(…) Je note le regard féminin de la biche, le museau humide. Elle ne peut sourire. Son regard est si doux qu’il en devient presque humain. Cette humanité chez l’animal peut être cause d’un certain malaise : d’une référence à l’autre, l’humain emprunte à la biche, et réciproquement, la biche devient humaine. D’où ce besoin de tendresse, un baiser sur le museau, ou la caresse d’un doigt, comme nous le faisons, nous autres, avec les animaux que nous aimons. Cette ambivalence du genre humain/animal interroge, provoque un certain déséquilibre, source d’hésitation du regard. Mais c’est aussi ce qui séduit et rassure.

(…) Ces biches, de nature fragile, vulnérable, traditionnellement entendues comme victimes, s’exposent maintenant au rythme de leur élégance souveraine. Elles composent une foule princière à la cour de Laurent de Médicis, entourées d’animaux, dans le long défilé des rois mages du Palais Medici-Riccardi, via Cavour, peint à la fresque par Benezzo Gozzoli, dans ce défilé que perpétue le cycle de la nature, de rois porteurs d’offrandes.
Ainsi les courtisanes de Benoit Huot rejoignent le cortège.
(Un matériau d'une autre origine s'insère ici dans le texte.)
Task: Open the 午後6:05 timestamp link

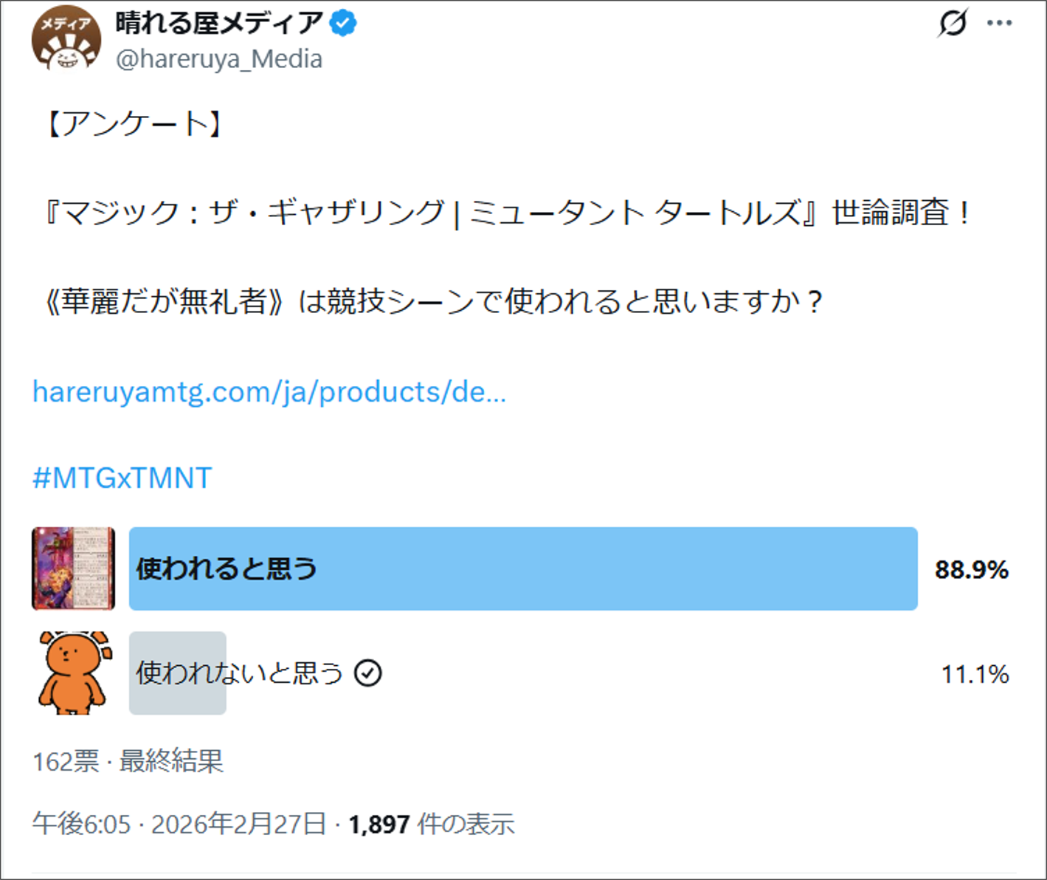Action: (81, 824)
Biches, chasseresses et non chassées, c’est de caresse qu’il s’agit, à toucher le flanc de l’animal, puis à frôler son museau, quand la féminité impose sa présence, se glisse dans la conversation.
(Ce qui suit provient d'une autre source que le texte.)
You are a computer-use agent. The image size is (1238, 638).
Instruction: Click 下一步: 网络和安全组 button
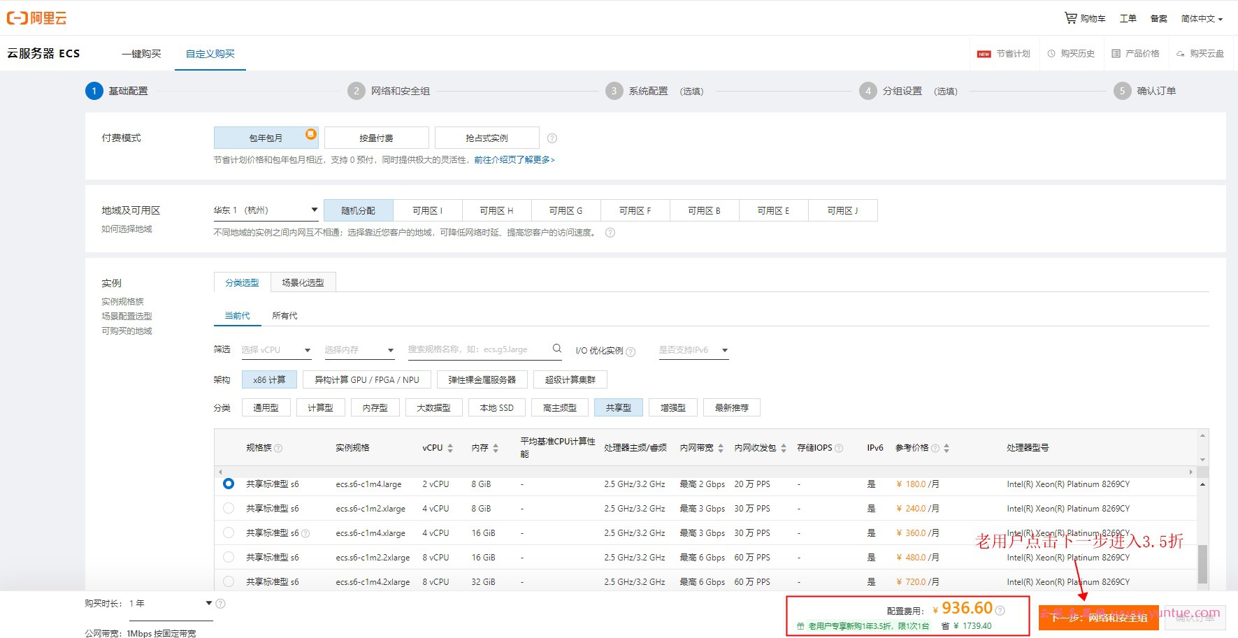point(1098,618)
(…) Cet alphabet propre à Benoit Huot, une grammaire du textile, des perles et de la passementerie, un système personnel dont nous ignorons les codes. Nous portons ce faisant ce lourd fardeau du sens inaccompli. Les mots inachevés de notre existence, la perte de mémoire.
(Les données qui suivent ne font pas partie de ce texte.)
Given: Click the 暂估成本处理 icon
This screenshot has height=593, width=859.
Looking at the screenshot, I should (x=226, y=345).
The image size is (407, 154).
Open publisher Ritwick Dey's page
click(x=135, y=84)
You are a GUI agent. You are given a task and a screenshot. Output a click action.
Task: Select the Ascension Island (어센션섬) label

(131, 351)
(…) Benoit Huot ne décrit pas la nature. Encore moins. Il est la nature. C’est un don particulier accordé par les animaux à qui leur ressemble. C’est pourquoi les statues/gazelles sont de taille humaine. Elles nous font part de leur silence, dressent un constat. Les habiller au même titre que je vêtirais un être humain, c’est les considérer. Ce n’est pas, non plus, réduire l’être humain à sa dimension animale.

(…) Benoit Huot dispose point par point les bornes esthétiques d’un territoire sans frontières. Nous y sommes à tour de rôle le monde dans son infinie représentation, légataires par la langue et par la couleur d’une composition universelle. Nous sommes porteurs du grand chaos, longeons le cratère d’où s’aperçoit le corps à corps des Géants et des Titans. Nous voici alors au point de voler le feu, de l’emporter loin de l’Olympe.